THIRD AMENDMENT TO LOAN AND
SECURITY AGREEMENT
This THIRD AMENDMENT TO LOAN AND SECURITY
AGREEMENT (“Amendment”), dated August 7, 2008, but
effective as of June 30, 2008, is among Resource America, Inc. , a
Delaware corporation (“Borrower”), TD BANK, N.A
. (successor by merger to Commerce Bank, N.A.), a national banking
association, in its capacity as agent (“Agent”), TD
BANK, N.A . (successor by merger to Commerce Bank, N.A.), a
national banking association, in its capacity as issuing bank
(“Issuing Bank”) and each of the financial institutions
which are now or hereafter identified as Lenders on Schedule A (as
such Schedule may be amended, modified or replaced from time to
time) attached to the Loan Agreement (as defined below), (each
such financial institution, individually each being a
“Lender” and collectively all being
“Lenders”).
BACKGROUND
A. Pursuant
to the terms of a certain Loan and Security Agreement dated May 24,
2007 among Borrower, Agent and Lenders (as the same has been or may
be supplemented, restated, superseded, amended or replaced from
time to time, the “Loan Agreement”), Lenders made
available to Borrower, inter alia , a revolving line of
credit not to exceed Seventy Five Million Dollars ($75,000,000)

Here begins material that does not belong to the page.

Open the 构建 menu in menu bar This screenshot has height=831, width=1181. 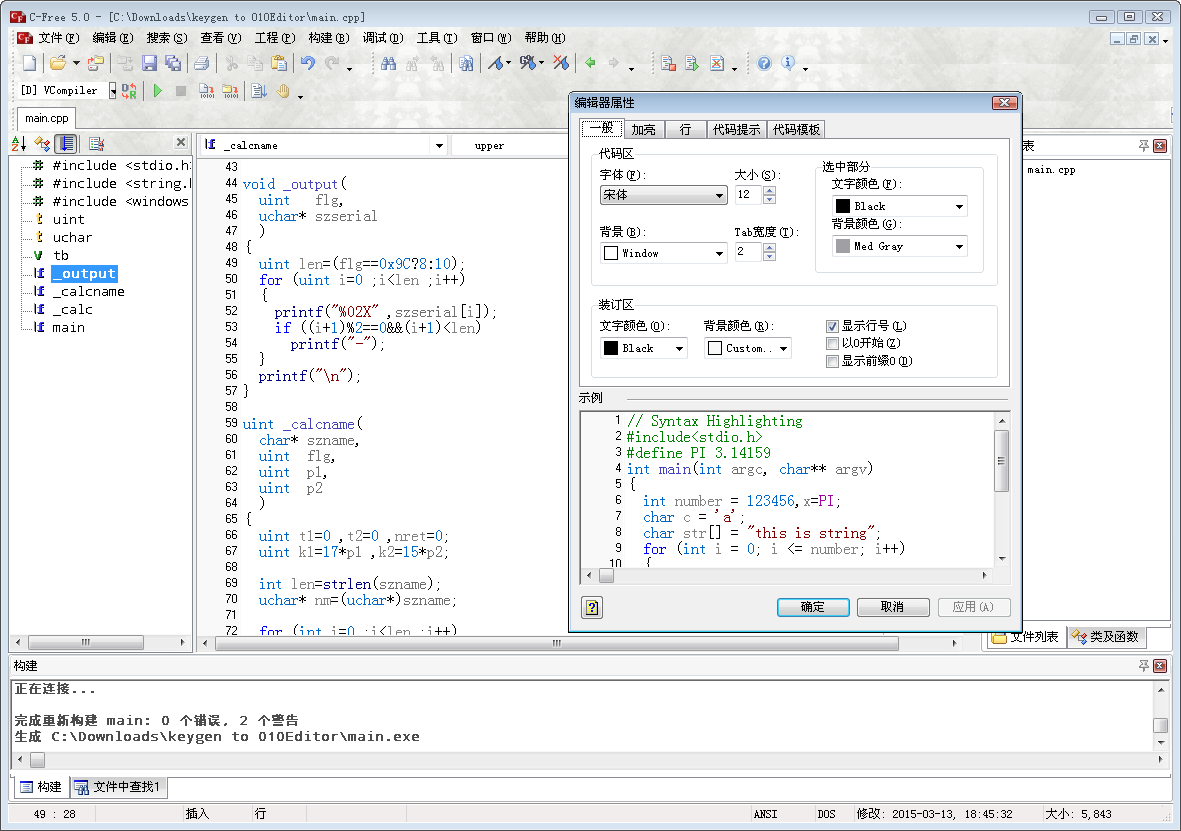[x=328, y=38]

(the “Loans”). All capitalized terms used
herein without further definition shall have the respective meaning
set forth in the Loan Agreement and all other Loan
Documents.
B. The
Loans are secured by, inter alia , continuing
perfected security interests in the Collateral.
C. An
Event of Default exists under the Loan Agreement, and Borrower has
requested Lenders’ waiver of such Event of
Default. Lenders have agreed to waive such Event of
Default in accordance with and subject to the satisfaction of the
conditions hereof.
D. Borrower
has requested that Agent and Lenders also modify, in certain
respects, the terms of the Loan Agreement and Agent and Lenders
have agreed to such modifications in accordance with and subject to
the satisfaction of the conditions hereof.
NOW, THEREFORE, with the foregoing Background
incorporated by reference and intending to be legally bound hereby,
the parties agree as follows:
1.
Waiver of Existing Default . Borrower
acknowledges that Borrower failed to maintain the minimum
Consolidated Net Worth required under Section 6.8(a) of the Loan
Agreement for the fiscal quarter ending June 30, 2008 (the
“Existing Default”) and that such failure constitutes
an Event of Default under the Loan Agreement. Upon
satisfaction of each of the Effectiveness Conditions set forth in
Section 8 of this Amendment, Lenders shall be deemed to have waived
the Existing Default as of the date of this
Amendment. Lenders’ waiver of the Existing Default
shall in no way be construed as an agreement to waive any Default
or Event of Default that may have occurred prior to the date hereof
other than the Existing Default nor to waive any Default or Event
of Default arising after the date hereof, and Agent and Lenders
reserve all rights and remedies under the Loan Agreement and the
Loan Documents as to any Default or Event of Default other than the
Existing Default. The granting of the waiver of
the
Existing Default under this Amendment shall not
be construed as a course of conduct or dealing on the part of Agent
and Lenders.
2.
Amendments to Loan Agreement .
a. Section
1 of the Loan Agreement shall be amended by deleting the definition
of Maximum Revolving Credit Amount and replacing it as
follows:
Maximum
Revolving Credit Amount – Subject to Section 2.9(b), the aggregate
sum of each Lender’s Revolving Credit Pro Rata Share, which
in no event shall exceed in the aggregate:
(a) from August
7, 2008 through September 29, 2008, Sixty Million Dollars
($60,000,000);
(b) from
September 30, 2008 through December 30, 2008, Fifty-Five Million
Dollars ($55,000,000);
(c) from
December 31, 2008 through March 30, 2009, Forty-Five Million
Dollars ($45,000,000); and
(d) After March
30, 2009, Thirty Million Dollars ($30,000,000); provided that
notwithstanding any other provision of this Agreement, after March
30, 2009, the Revolving Credit Pro Rata Share of U.S. Bank,
National Association shall be reduced to Zero Dollars ($0) and U.S.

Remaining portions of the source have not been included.